• Problem statement:
Restate word for word the lines of the entries below, starting with the line that holds "Where should I click to: Click inside" and ending with the line that holds "The width and height of the screenshot is (613, 453).", and no others.

• Extracted information:

════

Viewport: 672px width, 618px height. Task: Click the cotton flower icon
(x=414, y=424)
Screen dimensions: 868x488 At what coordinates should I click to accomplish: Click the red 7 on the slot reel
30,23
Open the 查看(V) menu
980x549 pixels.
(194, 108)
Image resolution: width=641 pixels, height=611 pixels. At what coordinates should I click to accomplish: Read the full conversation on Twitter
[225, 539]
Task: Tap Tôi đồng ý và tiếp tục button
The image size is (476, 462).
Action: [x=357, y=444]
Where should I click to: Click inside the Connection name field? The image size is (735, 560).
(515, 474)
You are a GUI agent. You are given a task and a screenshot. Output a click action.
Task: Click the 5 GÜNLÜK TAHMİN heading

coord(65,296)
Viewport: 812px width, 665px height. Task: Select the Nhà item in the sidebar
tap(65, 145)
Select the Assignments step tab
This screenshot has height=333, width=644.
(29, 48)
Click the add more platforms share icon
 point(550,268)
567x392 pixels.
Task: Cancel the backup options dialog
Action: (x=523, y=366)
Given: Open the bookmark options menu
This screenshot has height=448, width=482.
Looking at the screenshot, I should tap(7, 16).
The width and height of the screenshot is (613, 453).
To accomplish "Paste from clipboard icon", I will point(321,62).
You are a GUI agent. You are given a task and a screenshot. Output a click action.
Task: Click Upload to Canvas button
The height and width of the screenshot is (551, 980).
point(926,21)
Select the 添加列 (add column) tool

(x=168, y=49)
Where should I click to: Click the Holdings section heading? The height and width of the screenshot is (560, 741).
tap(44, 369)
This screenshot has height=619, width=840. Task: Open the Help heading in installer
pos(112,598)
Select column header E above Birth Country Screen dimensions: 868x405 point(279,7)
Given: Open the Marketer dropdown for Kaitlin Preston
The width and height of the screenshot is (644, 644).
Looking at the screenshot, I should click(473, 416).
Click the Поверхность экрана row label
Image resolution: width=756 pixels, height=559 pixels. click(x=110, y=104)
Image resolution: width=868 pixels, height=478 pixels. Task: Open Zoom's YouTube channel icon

════

• Solution to this task:
Where should I click to: Click inside the Connection name field? The image size is (735, 560).
(515, 474)
You are a GUI agent. You are given a task and a screenshot. Output a click action.
Task: Click the 5 GÜNLÜK TAHMİN heading

coord(65,296)
Viewport: 812px width, 665px height. Task: Select the Nhà item in the sidebar
tap(65, 145)
Select the Assignments step tab
This screenshot has height=333, width=644.
(29, 48)
Click the add more platforms share icon
 point(550,268)
567x392 pixels.
Task: Cancel the backup options dialog
Action: (x=523, y=366)
Given: Open the bookmark options menu
This screenshot has height=448, width=482.
Looking at the screenshot, I should tap(7, 16).
The width and height of the screenshot is (613, 453).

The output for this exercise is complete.